Peaking power piranhas are piling in to the power market in order to cash in when the wind stops blowing and wind power output drops to a doughnut.
In Britain and Australia peaking power operators are using banks of diesel generators to keep the grid from collapsing when wind-watts go missing hundreds of times each year – see our post here.
In Britain the scam is propped up by ludicrously generous subsidies to peaking power operators to ensure that there is sufficient backup capacity to cover the unpredictable, but routine daily collapse in wind power output.
British power punters are rightly howling as they get whacked with the cost of supporting a completely insane energy policy. In the meantime, their pollies are fluffing around like headless chickens.
Here’s The Telegraph’s take on a brewing energy disaster.
It’s showdown time for our insane ‘green’ energy policy
The Telegraph
Christopher Booker
12 October 2013
Politicians are complaining about rises in fuel bills that are largely the result of their own actions.
Three events last week brought nearer the showdown that will have to come over the multiple green insanities that in recent years have hijacked Britain’s energy policy. Although two left our excitable media and politicians largely at sea, few even noticed the insidious implications of the third event, which threatens to slam the door on the possibility that we could all be enjoying much cheaper gas and electricity for decades to come.
One event was the hysteria that erupted over that further 8 per cent price hike by SSE, one of our six major energy companies, which tried to explain that two-thirds of the 13 per cent increase in its costs, making that price rise inevitable, were due to “green” taxes and the soaring cost of connecting new wind farms to the grid. While SSE called for a curb on these green levies – such as the crazy “carbon tax”, designed eventually to double the cost of electricity from fossil fuels, which still supply 70 per cent of our needs – the only official response was a fatuous call from our energy minister, Michael Fallon, for consumers to boycott SSE. Mr Fallon was oblivious to the fact that his Government’s policies will soon force all other energy companies to follow suit.

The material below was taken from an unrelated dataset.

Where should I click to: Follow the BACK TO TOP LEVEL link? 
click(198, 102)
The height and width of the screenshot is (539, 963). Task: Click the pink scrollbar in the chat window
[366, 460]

Before that we also had those hysterical predictions that this winter we could face serious power cuts (as one paper’s front page had it, “the winter of blackouts”). This followed a warning from National Grid that, thanks to the closure of several large power stations under EU anti-pollution laws, the safety reserve of our power supplies has shrunk to two gigawatts, its lowest margin for years.
What the BBC and everyone else seemed to miss was the small print in which National Grid insisted that the lights wouldn’t be going out, because it now has “the tools” to cover any shortfall. One reason for its confidence was the story reported here before, of how National Grid has been quietly signing up thousands of diesel generators, linked by computers to the grid, which can be automatically switched on at a moment’s notice to cover for any power shortage. And their main purpose, although National Grid tries to deny it, is to make up for the unreliability of that ever-increasing number of heavily subsidised wind farms the Government wants to see built, in its efforts to “de-carbonise” our electricity supply.
Although National Grid may try to keep quiet about it, the companies piling in to sign up for this scheme – attracted by the colossal sums it is offering to build up its “Short Term Operating Reserve” – make no secret on their websites and planning applications of the fact that it is designed to cover for the disastrous intermittencies of wind power. Even National Grid admits that, within six years, it hopes to have expanded its emergency reserve from 3.5GW to 8GW, equivalent to the output of four large conventional power plants. This is why firms such as Green Frog, Fulcrum Power and Power Balancing Services are pouring millions into building “mini-power stations” – container parks full of diesel generators – to qualify for “availability payments” so lavish that, in proportion, that they make the subsidy bonanza enjoyed by wind-farm operators look like chicken feed.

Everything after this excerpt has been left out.